#### [STUDY TEXT]
■ ■ ■ ■

With technology as a weapon, today’s meta-lawyer is truly agile, can overshoot their performance indicators, minimize errors, and make their direct implications on organizational revenue much more visible, without employing the same Herculean efforts.
Collaborative counsel
Modern dynamic workplaces and their shifting expectations begs the question – “how independent should the roles of in-house legals be of everyone else around them?”
This has also been a persistent problem for in-house legals across industries. Their true potentials have not been materialized since there does not exist as many process/technology innovations to help them communicate with other client-facing functions in the business. This means in the age of the internet, lawyers are largely still restricted to setting appointments, paper pushing, and awaiting lengthy reverts, and in the worst cases- miscommunication. A lot of time is therefore spent on ‘due diligence’ than generating faster outcomes.
Since legal communications are pragmatically different than most other forms of communication, today’s conversations solutions need to be customized and contextualised for legal teams and their specific tasks. It is exactly these challenges that technologies like SpotDraft’s in-line legal editor help eliminate, by allowing legal teams to collaborate with multiple stakeholders at warp-speed.
Most of our clients, irrespective of company sizes, believe that the power to manage conversations can directly impact compliance assessment and reduce client-business friction. This can be the gamechanger for legal teams. Seamless communication produces faster, more contextualized and accurate handovers and reduces conversion time. Not only does that mean more efficient collaboration, it also means better relations with the associated functions. Win-win.

■ ■ ■ ■

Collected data
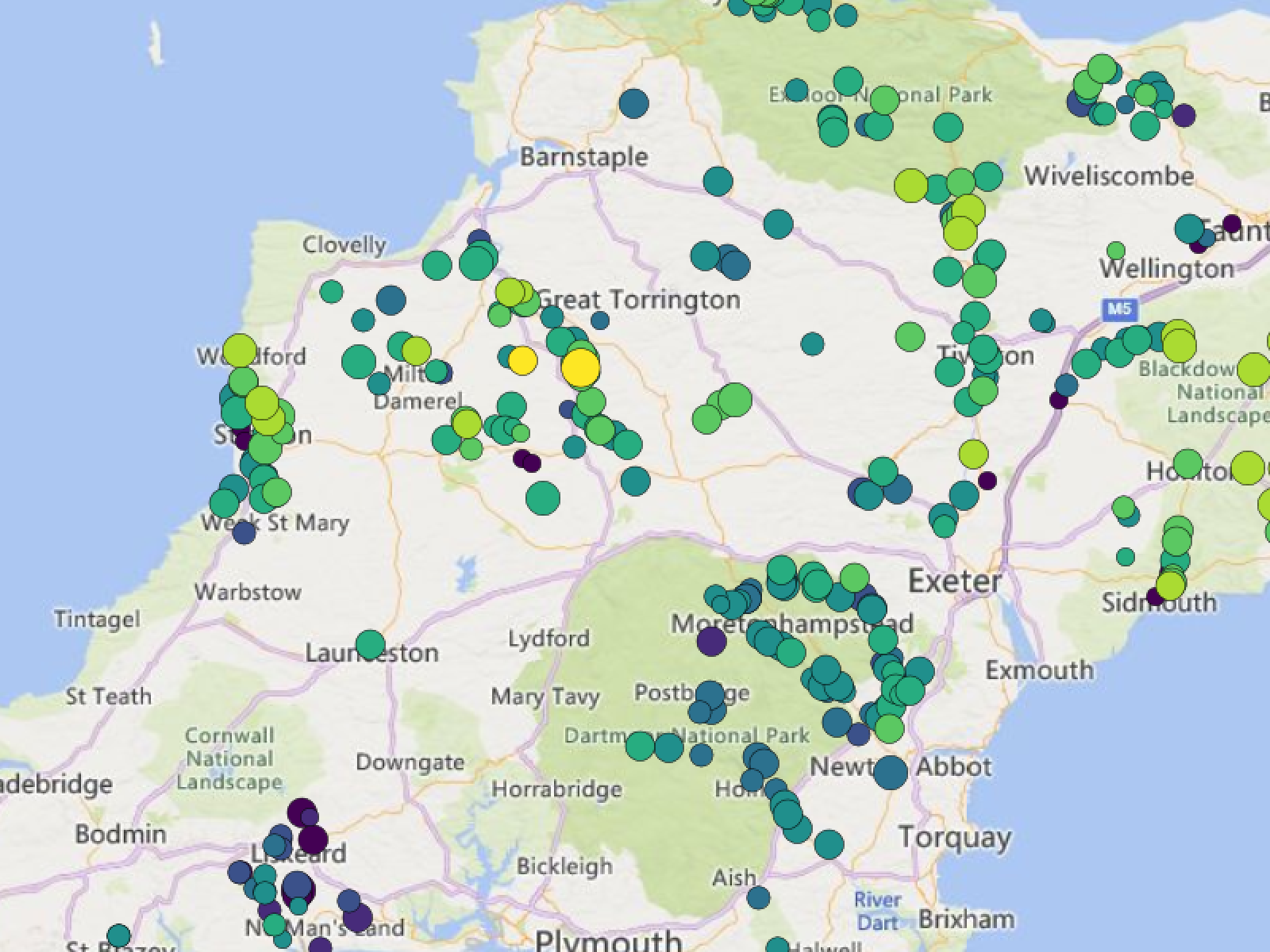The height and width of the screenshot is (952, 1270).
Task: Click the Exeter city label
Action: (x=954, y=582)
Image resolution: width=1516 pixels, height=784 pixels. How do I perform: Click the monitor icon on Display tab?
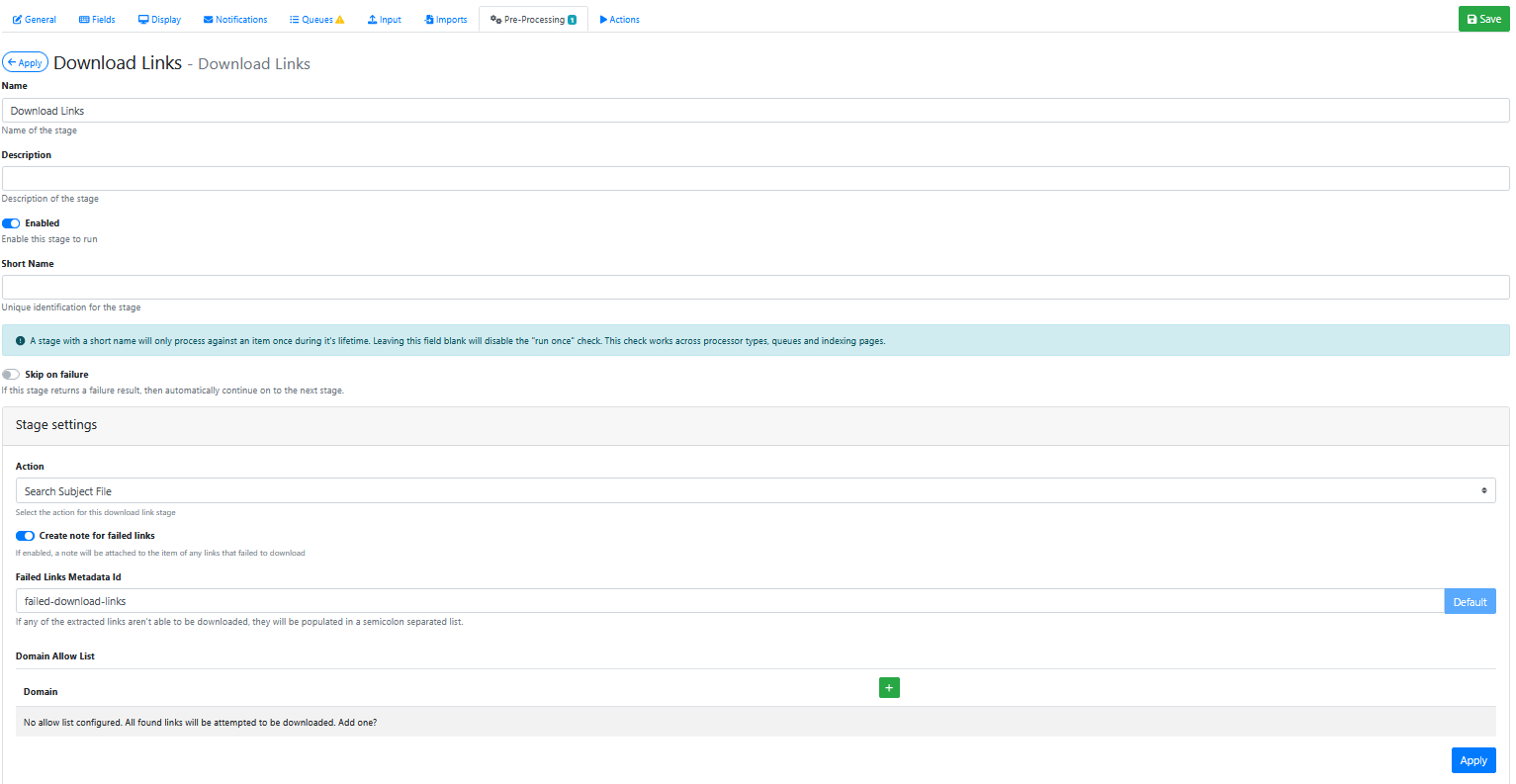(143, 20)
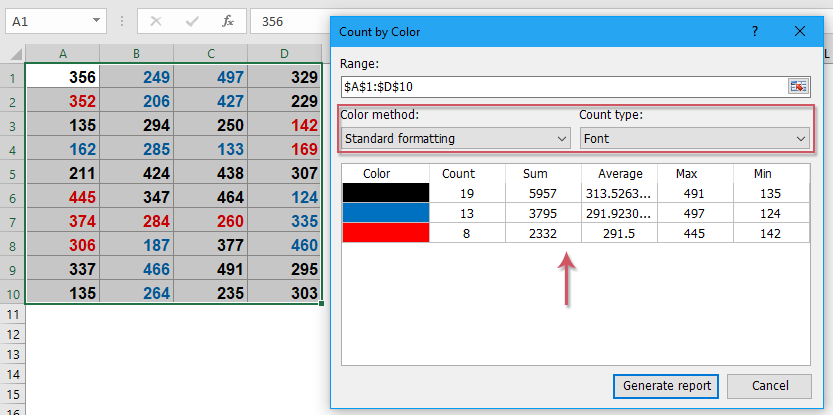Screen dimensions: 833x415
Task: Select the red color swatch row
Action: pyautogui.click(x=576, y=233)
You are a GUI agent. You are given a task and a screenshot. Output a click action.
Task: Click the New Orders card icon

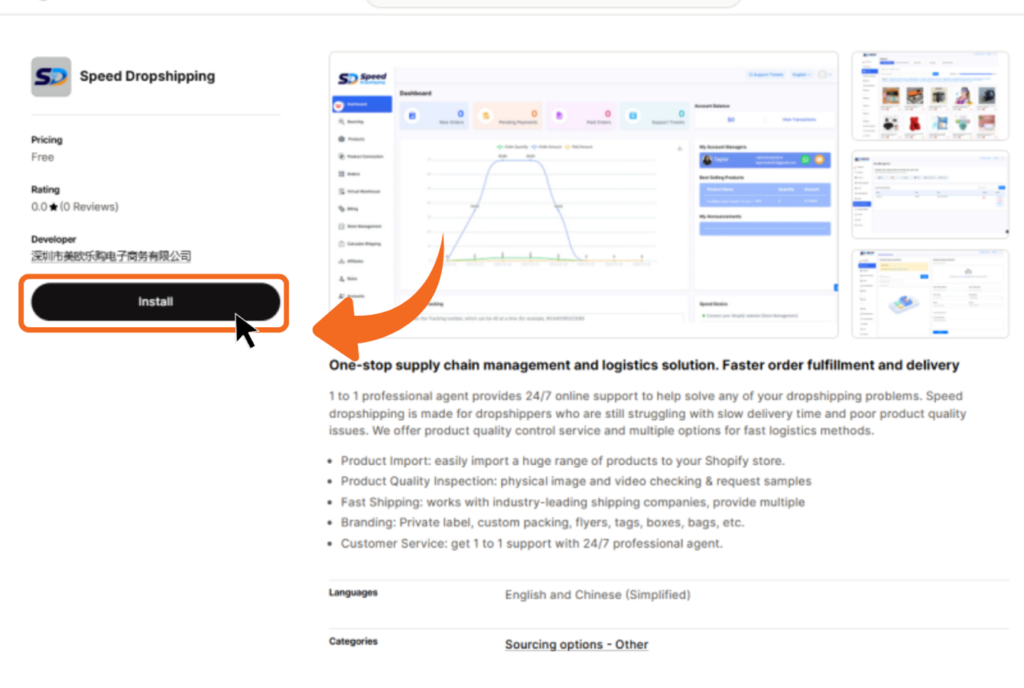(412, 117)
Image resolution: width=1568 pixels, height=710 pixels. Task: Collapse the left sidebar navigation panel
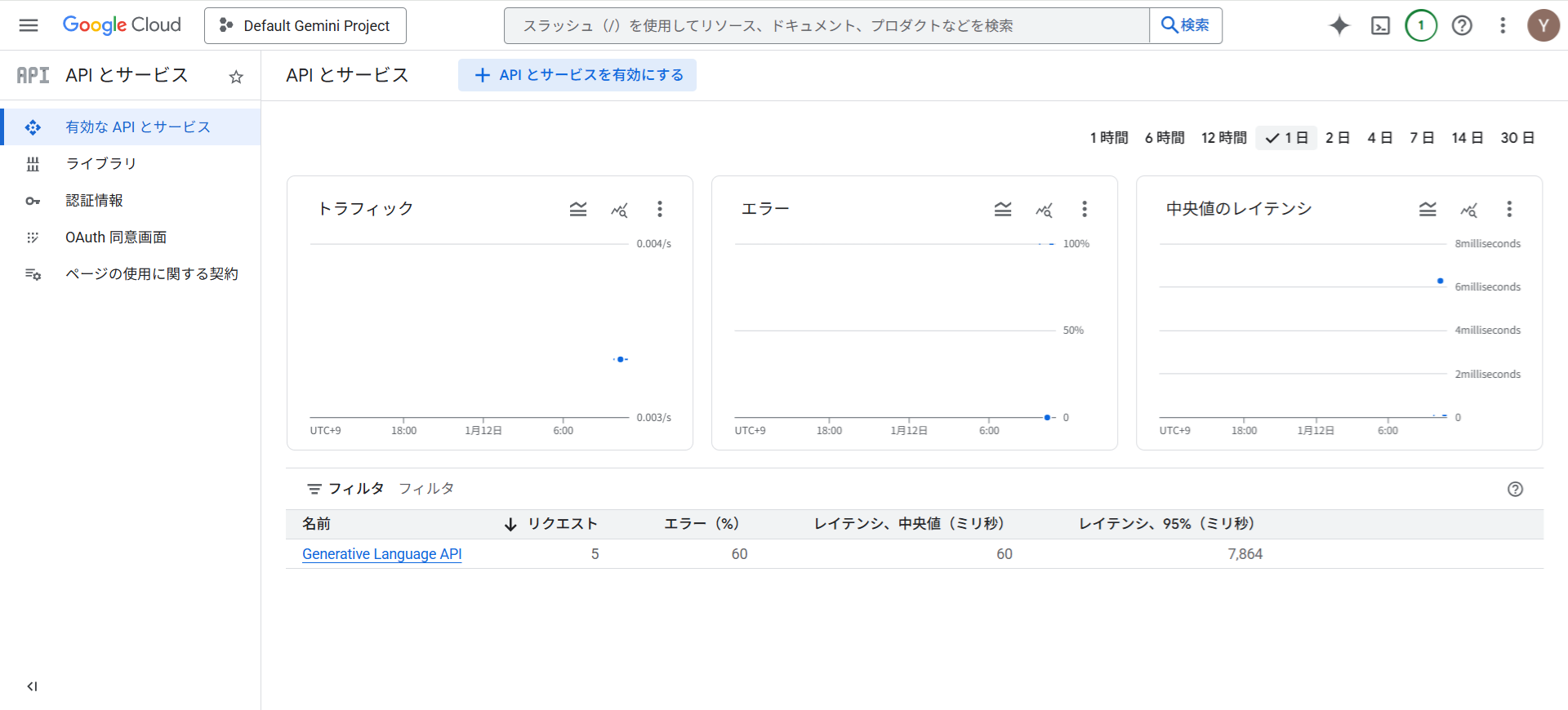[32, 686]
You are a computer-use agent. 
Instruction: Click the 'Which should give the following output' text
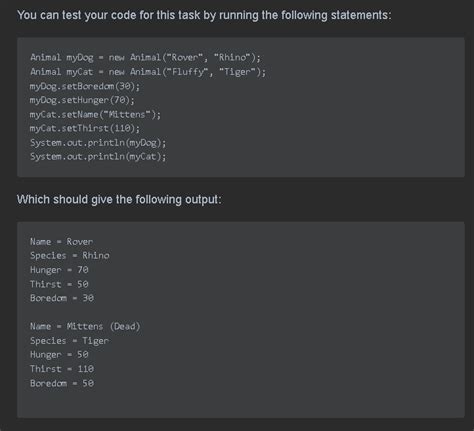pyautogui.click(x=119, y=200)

■ ■ ■ ■

#### [PROBLEMS TO SOLVE]
(A) According to the legal technology text, what does SpotDraft's in-line legal editor allow legal teams to do?
(B) Reproduce the part of the legal technology text that opens with the words containing "Since legal communications" and closes with "stakeholders at warp-speed.".
The entries have nothing to do with the legal technology text.

#### [TASK RESPONSES]
(A) It allows legal teams to collaborate with multiple stakeholders at warp-speed.

(B)
Since legal communications are pragmatically different than most other forms of communication, today’s conversations solutions need to be customized and contextualised for legal teams and their specific tasks. It is exactly these challenges that technologies like SpotDraft’s in-line legal editor help eliminate, by allowing legal teams to collaborate with multiple stakeholders at warp-speed.